1. Tell us a little bit about yourself.
At the moment, I don’t really know how to answer this question. Six months ago I would have described myself as an emerging consultant working for IBM, travelling the world and living the dream that I had built for myself while I was at Schulich. I would have also told you that I worked long hours, didn’t get much time to spend with (let alone see) my family and vacations meant having my work phone and laptop with me at all times. I would tell you that I had two to three close friends, loved to play sports, a huge Leafs fan and an avid traveller whenever I had the time.
Becoming a consultant was my ideal career, no doubt, and I love being a consultant but I always knew deep down that it was not a sustainable profession. Now don’t get me wrong, I wasn’t the ONLY one in the world who was busy. My best friend is an accountant and she works longer hours and even harder than I do. Yet, I couldn’t help but feel I was just merely existing and I wanted to change that.

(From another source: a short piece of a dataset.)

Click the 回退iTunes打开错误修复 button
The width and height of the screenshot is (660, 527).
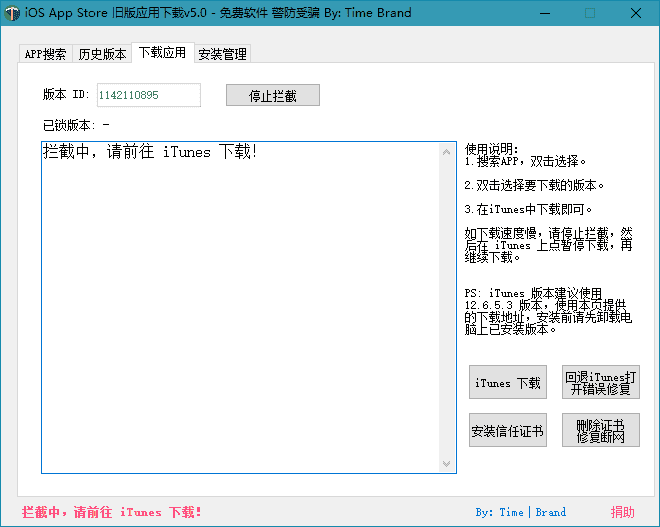click(x=600, y=382)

Now, I would describe myself as a gringo living in Costa Rica, learning Spanish, drinking way too much fresh coconut water, running multiple businesses and I couldn’t be happier. It’s not the standard or recommended path for a Schulich School of Business grad, nor was this in any roadmap I had forseen. This has been the result of spontaneously embracing life and the adventures it has in store for me.

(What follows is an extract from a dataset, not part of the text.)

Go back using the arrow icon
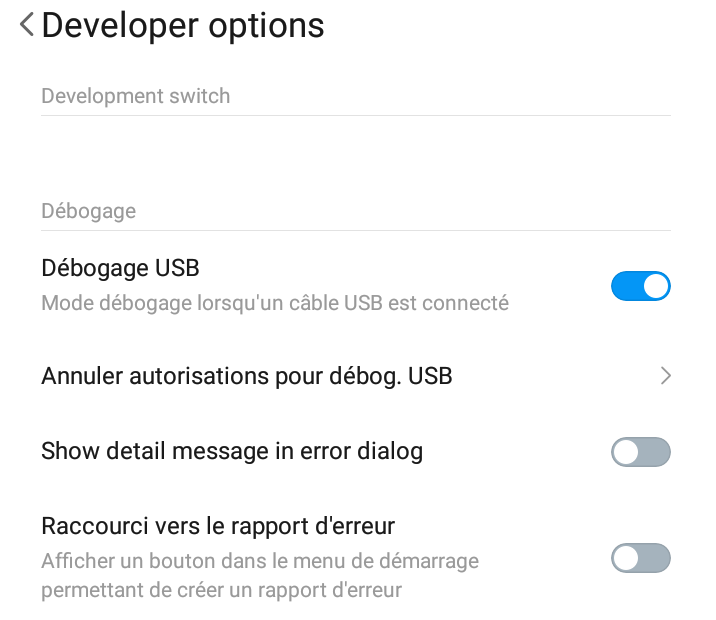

For everyone that knows me, the one thing constantly on my mind is food. Naturally, I decided to open a restaurant in Costa Rica with the second location on its way. Opening up a restaurant wasn’t just about cooking delicious food for others to enjoy. I cannot tell you how much of a pleasure it is to be able to hire people and make a difference in their lives. My team is made up of talented people looking for someone to give them an opportunity to succeed.
2. What was the driving force for you to make a change from the corporate world to moving to Costa Rica and starting your own business?
Growing up my dad made me read books like Rich Dad Poor Dad and The Millionaire Next Door which taught a very important concept of financial independency. I thought financial independency meant being the things Ne-Yo sang about in “Miss Independent” – buying my own shoes, house and cars – but it goes far beyond that. Although I was working in my dream job and could afford nice thing, I was not financially independent because as soon as I stopped working, my ability to provide for myself would also eventually end.
To measure how financially independent you are, ask yourself this question: how long would you be able to survive if you stopped working today? In other words, is your money working for you even when you aren’t? I realized after meeting a lot of successful people, that they were never just a lawyer, just a teacher or just a consultant, they often had a business on the side that they invested in and that made them returns on those investments.
A lot of things changed for me in 2015 and 2016. It felt as though I was being broken and tested by God. In fact, the driving force behind my decision to move to Costa Rica is God. I was never a spiritual person growing up, but I would frequent the temple every religious holiday. It was not until I went to a Christian church (I know it’s tempting to envision priests, nuns, endless chanting and long isle of hardwood pews, but stop and imagine a Maroon 5 concert but everyone is worshipping Jesus – no joke) that I actually started to feel God’s presence. Since then, I have conversations with Him, I constanly see His hand at work in my life and I can confidently say He is as real as the air I breathe. He gave me visions of opening up orphanages, helping at animal shelters, and starting businesses that help others.
Some people want to be successful for the money, fame or power but I want to become financially independent so I can focus less of my time on work and more of my time volunteering and blessing others. Remember: you were not born to just go to work, pay bills and die. You have a legacy to leave here on this earth – start working towards it!
3. A lot of us feel like we want to make a change/take the same kind of risks that you have but we are afraid. How do you overcome that fear and take the leap towards making a lifestyle change?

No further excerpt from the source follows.